6 thoughts on “Pele’s Playground”
Take the drive down to the coastal vent. You can park and get reasonably close to the lava there.
“what caliber for shield volcanoes?”
H-bombs. I heard it helps if you cover them with frozen space aliens first. Or maybe not. That might have caused more trouble than it was worth.
Take the drive down, you can get close enough to see it burping around.
We were on Hawaii last week. From Volcano, follow Rt. 11 North to Rt. 130 a few miles before Hilo in Keaau, the Keaau – Pahoa Rd. Take 130 all the way to the end. There is a parking area that’s open between 2 PM and 8 PM, with the last car out at 10 PM. From the parking area you can then walk to “the end of the road”, where they have a cordon. The “authorities” won’t let you get near where the lava is actually flowing into the ocean, but great clouds of steam can be observed from anywhere in the area. Up hill from the road and the cordon you can observe areas where smoke is emanating from the near surface lava flow. DON’T BOTHER GOING DURING DAYLIGHT HOURS, you’ll be badly disappointed. Plan on arriving at the parking near sunset, say 1/2 hour before. Once twilight comes, you should begin to be able to see areas where the lava is close enough to the surface that an orange to red glow may be seen. Enjoy, there’s nothing like real time geology in action. We (my wife and I) were there in 1998 and the flow then, a few miles further south along the coast, was spectacular.

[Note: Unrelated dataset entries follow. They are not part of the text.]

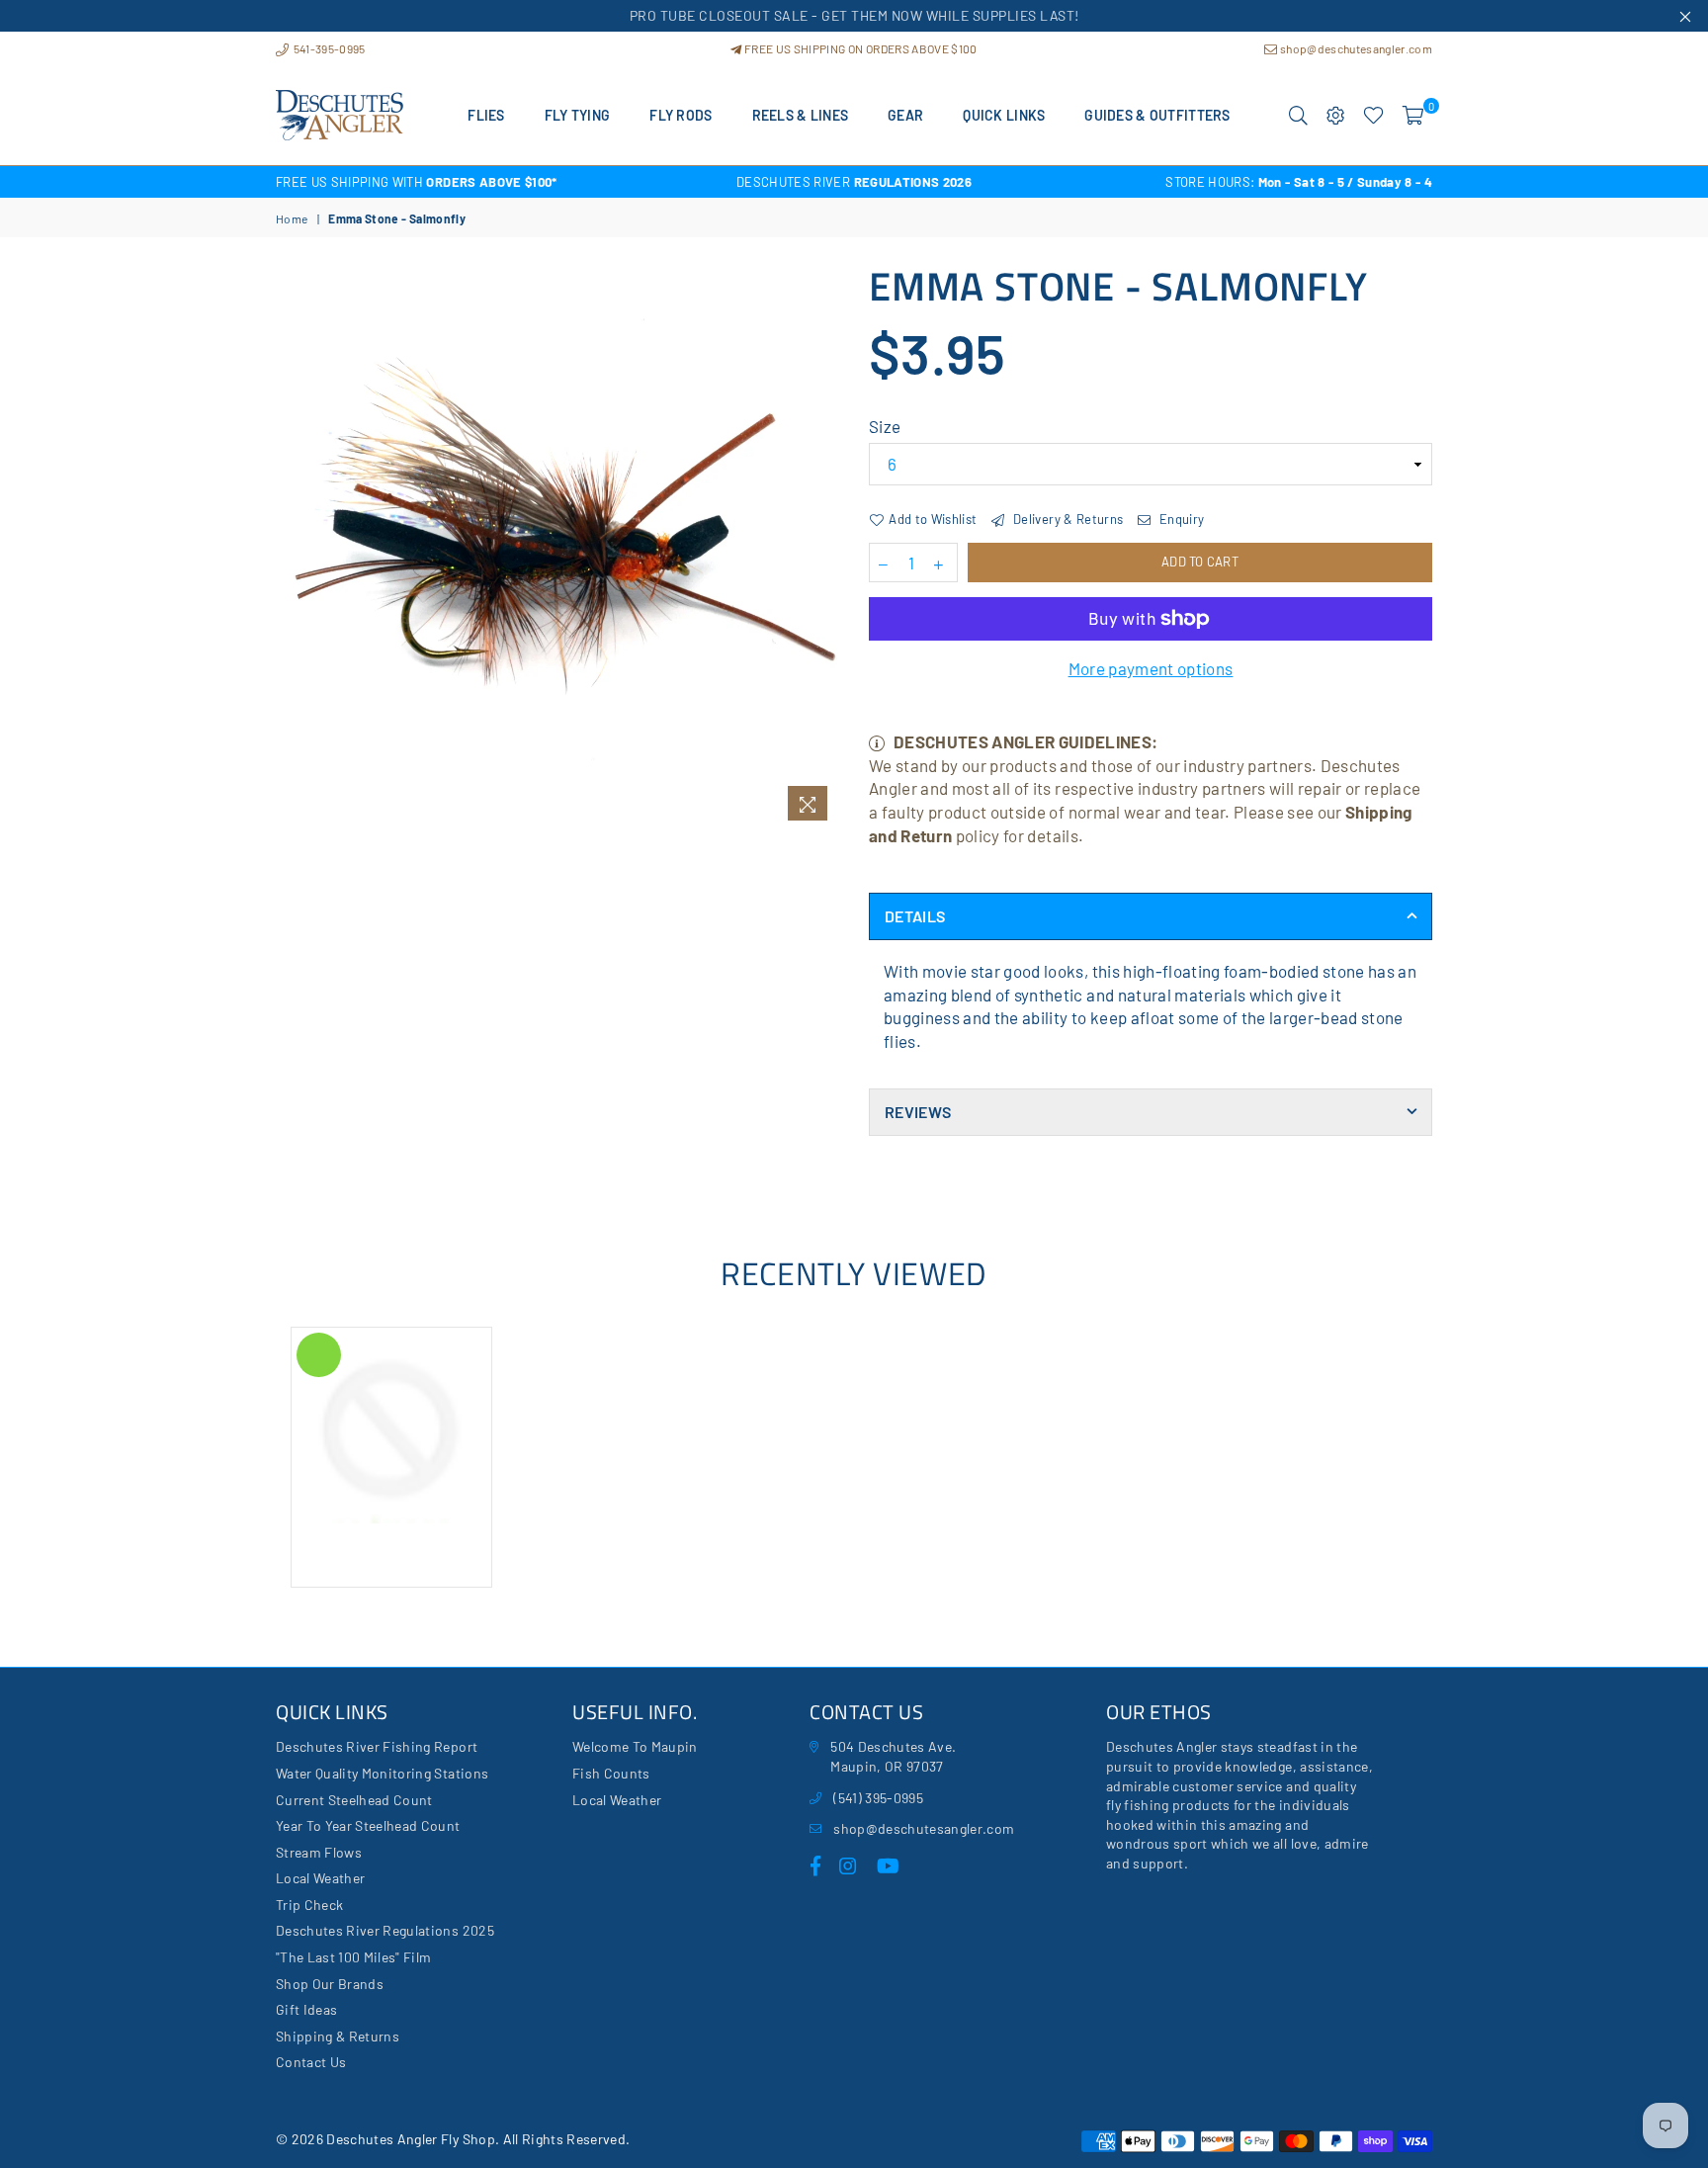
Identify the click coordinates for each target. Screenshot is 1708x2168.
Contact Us (311, 2061)
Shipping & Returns (337, 2036)
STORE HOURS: (1298, 182)
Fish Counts (611, 1773)
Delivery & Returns (1066, 519)
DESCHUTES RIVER (854, 182)
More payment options (1151, 668)
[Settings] (1336, 115)
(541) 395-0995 (878, 1797)
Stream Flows (319, 1852)
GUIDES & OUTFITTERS (1157, 115)
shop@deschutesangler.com (1355, 48)
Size (884, 426)
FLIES (486, 115)
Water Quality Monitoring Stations (382, 1773)
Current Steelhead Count (354, 1799)
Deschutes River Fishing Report (376, 1746)
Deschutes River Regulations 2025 (385, 1930)
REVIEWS (918, 1111)
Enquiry (1180, 519)
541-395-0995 (328, 48)
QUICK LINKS (1004, 115)
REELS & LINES (800, 115)
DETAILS (915, 916)
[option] (468, 182)
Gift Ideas (306, 2009)
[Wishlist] (1373, 115)
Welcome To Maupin (635, 1746)
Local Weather (320, 1877)
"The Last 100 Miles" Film (354, 1957)
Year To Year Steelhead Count (368, 1825)
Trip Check (309, 1904)
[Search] (1298, 115)
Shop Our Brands (330, 1983)
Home (291, 218)
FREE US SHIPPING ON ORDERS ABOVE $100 (859, 48)
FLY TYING (578, 115)
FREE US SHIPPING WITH (416, 182)
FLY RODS (680, 115)
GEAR (905, 115)
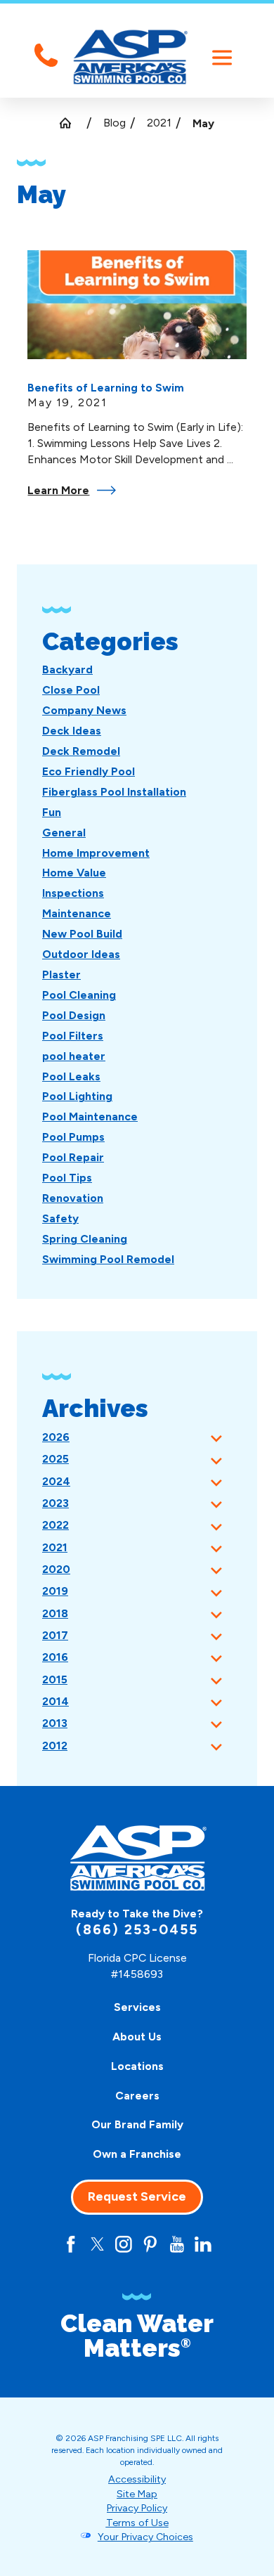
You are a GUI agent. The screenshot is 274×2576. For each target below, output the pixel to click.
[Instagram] (123, 2244)
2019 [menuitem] (55, 1591)
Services (137, 2007)
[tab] (216, 1437)
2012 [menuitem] (54, 1745)
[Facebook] (71, 2244)
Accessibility (137, 2479)
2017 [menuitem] (55, 1635)
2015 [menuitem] (54, 1679)
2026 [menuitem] (56, 1437)
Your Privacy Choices (145, 2537)
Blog (114, 122)
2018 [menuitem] (55, 1613)
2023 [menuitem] (55, 1503)
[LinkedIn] (203, 2244)
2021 (159, 122)
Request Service (137, 2196)
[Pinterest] (150, 2244)
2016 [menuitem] (55, 1657)
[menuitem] (67, 669)
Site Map (137, 2494)
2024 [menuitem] (56, 1481)
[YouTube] (177, 2244)
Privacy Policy (137, 2508)
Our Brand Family (137, 2124)
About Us (137, 2036)
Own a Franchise (137, 2154)
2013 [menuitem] (54, 1723)
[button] (222, 57)
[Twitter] (97, 2244)
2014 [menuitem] (55, 1701)
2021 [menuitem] (54, 1547)
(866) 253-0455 (136, 1930)
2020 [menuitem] (56, 1569)
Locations (137, 2066)
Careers (137, 2095)
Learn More (58, 490)
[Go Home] (71, 123)
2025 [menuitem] (55, 1458)
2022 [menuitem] (55, 1525)
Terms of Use (137, 2523)
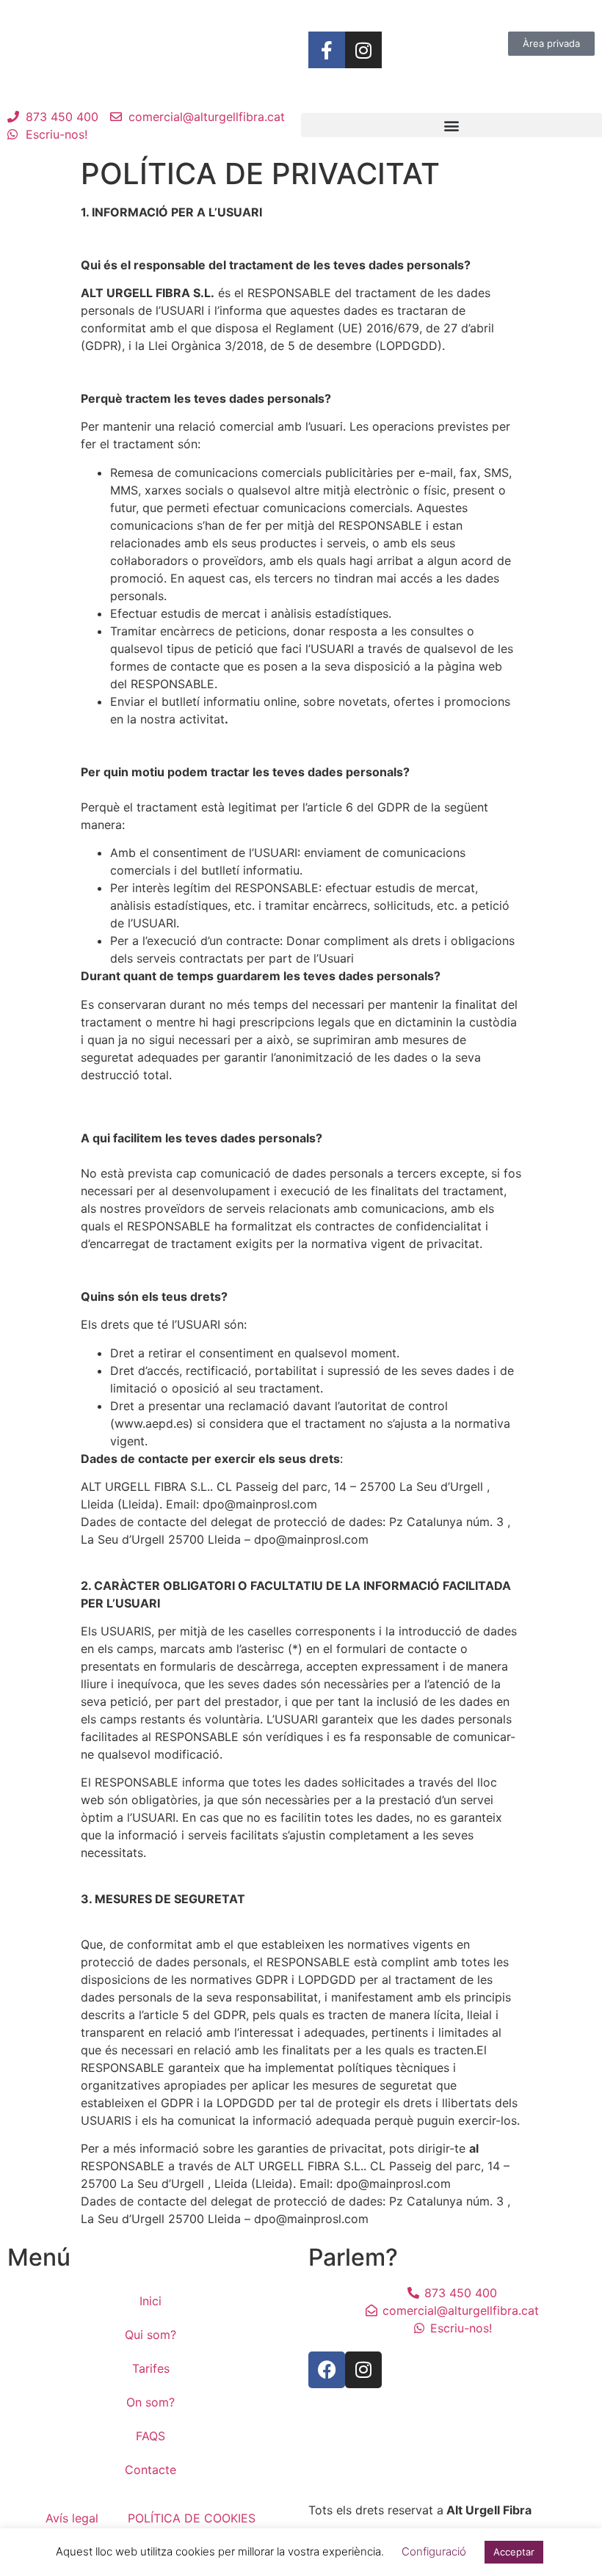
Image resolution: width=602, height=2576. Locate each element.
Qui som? (150, 2334)
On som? (150, 2402)
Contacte (150, 2469)
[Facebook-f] (326, 50)
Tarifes (151, 2368)
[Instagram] (363, 50)
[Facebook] (326, 2369)
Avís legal (72, 2518)
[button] (451, 125)
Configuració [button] (434, 2551)
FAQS (150, 2436)
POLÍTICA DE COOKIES (191, 2518)
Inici (150, 2301)
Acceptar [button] (513, 2552)
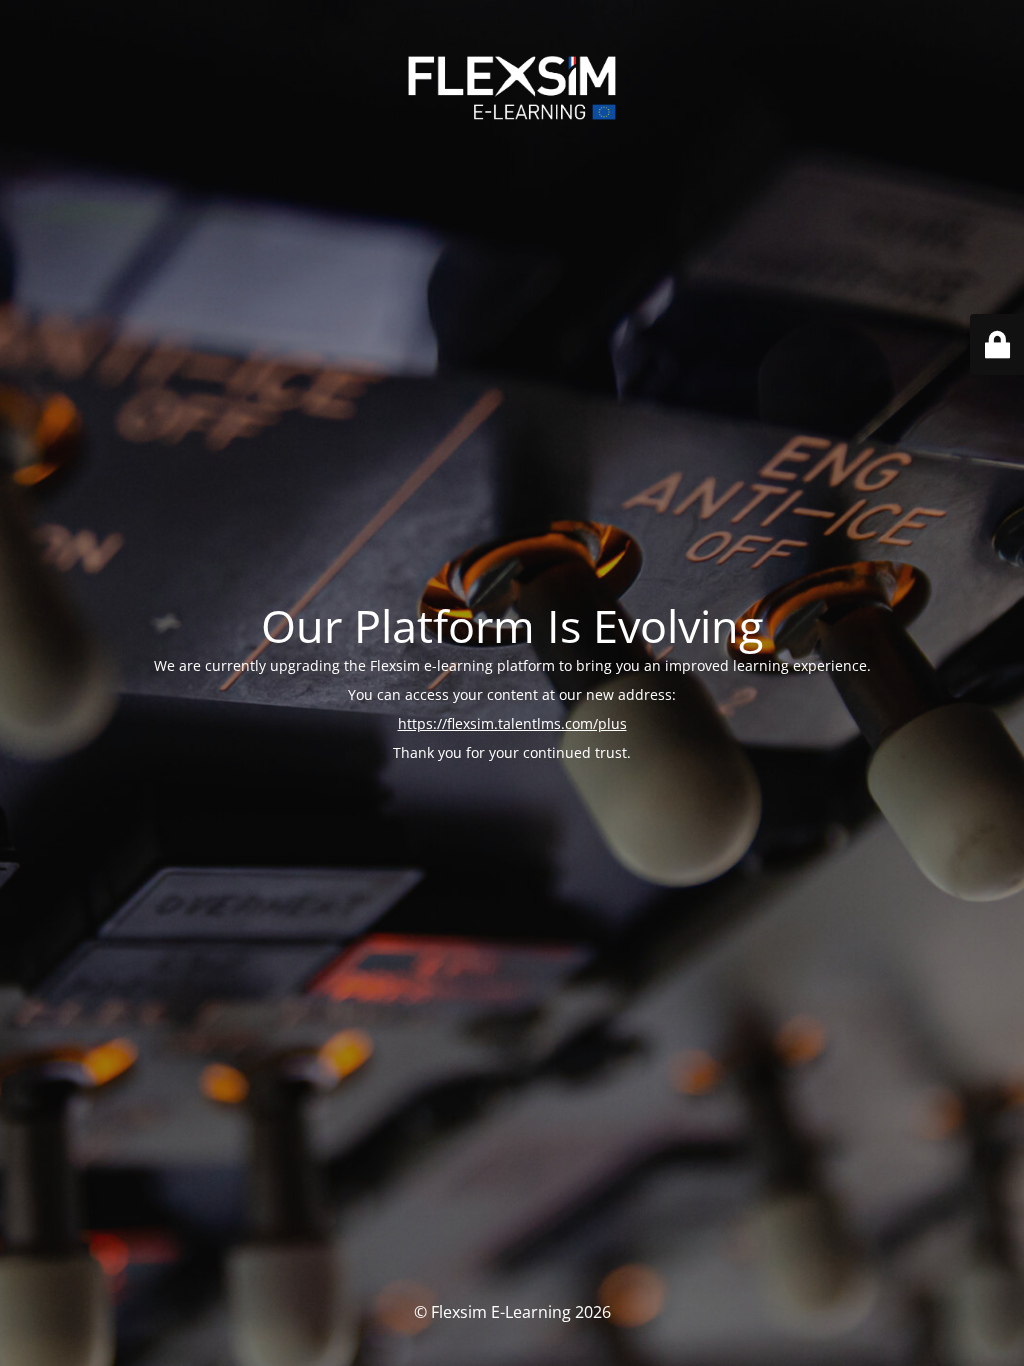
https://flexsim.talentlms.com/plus (512, 723)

This time around, not so much, but it’s still way interesting. This was our daughter’s first trip to Hawaii and I wish that she could have seen what we saw in ’98.
In 1935, the U.S. Army Air Force bombed a lava flow on the Big Island to stop the flow from reaching Hilo. It seems to have worked.
I confess to being a vulcanology nut in my misspent youth.
We walked out in moonscape during the daytime, following the reflective patches to a point where there was a vent – the ground was very hot and suddenly it burped-up a Volkswagen sized goober. Lava is weird, it builds-up as many times as the semi-liquid stuff flows down – it doesn’t always do what you expect in terms of physics. After seeing a few more stone-sofas barfed-up we took the hike back.
The blasted landscape of twisted rock formations is most awesomely surreal and deserves the hike all by itself.